Wednesday, May 09, 2007

The Girls by Lori Lansens

The Girls
By Lori Lansens

1.
The Girls is written as a fictional autobiography. Why do you think the author chose this format? Did you ever have to remind yourself while reading that the book is a novel rather than a memoir?

2. Rose and Ruby have spent every moment of their lives bound to each other, and yet they have forged two very distinct personalities and ways of looking at the world. What does this novel say about identity? How does each sister manifest individuality? In what ways do they borrow from each other?

3. Throughout the book we are let in on information that Rose and Ruby don't tell each other. What role do secrets play in the story? Were you surprised by some of the things Rose and Ruby kept from each other? What about Aunt Lovey and Uncle Stash?

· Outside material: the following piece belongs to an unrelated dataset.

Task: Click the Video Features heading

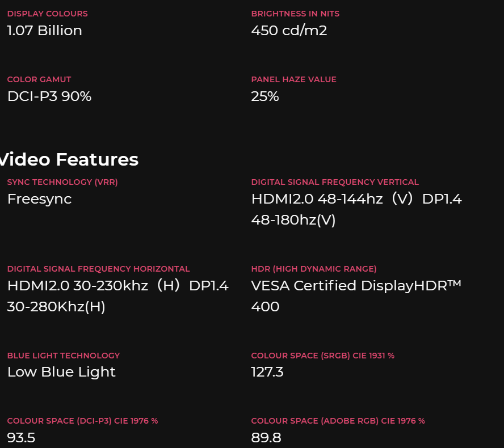Action: pos(69,159)
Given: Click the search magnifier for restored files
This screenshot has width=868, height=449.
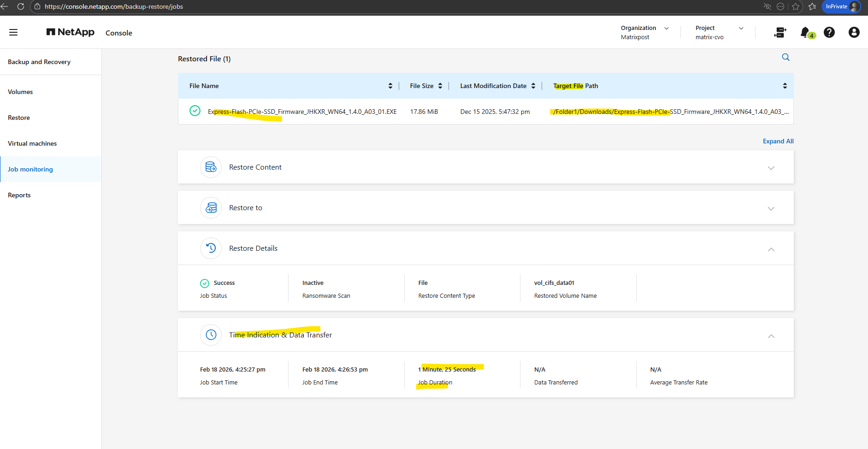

4. Aunt Lovey is portrayed by Rose and Ruby as a very wise woman. Is it possible that their perception of her is influenced by their deep gratitude for her sacrifices in raising them? Why do you think they never refer to her as their mother?

5. Did you find yourself forgetting that Rose and Ruby were joined at the head? In what way is the bond of sisterhood more important than their physical link?

6. The girls said that, if given the chance, they wouldn't want to be separated. Is this a sentiment you understand? How does the dynamic of the girls relate to real-life relationships you've been in or witnessed?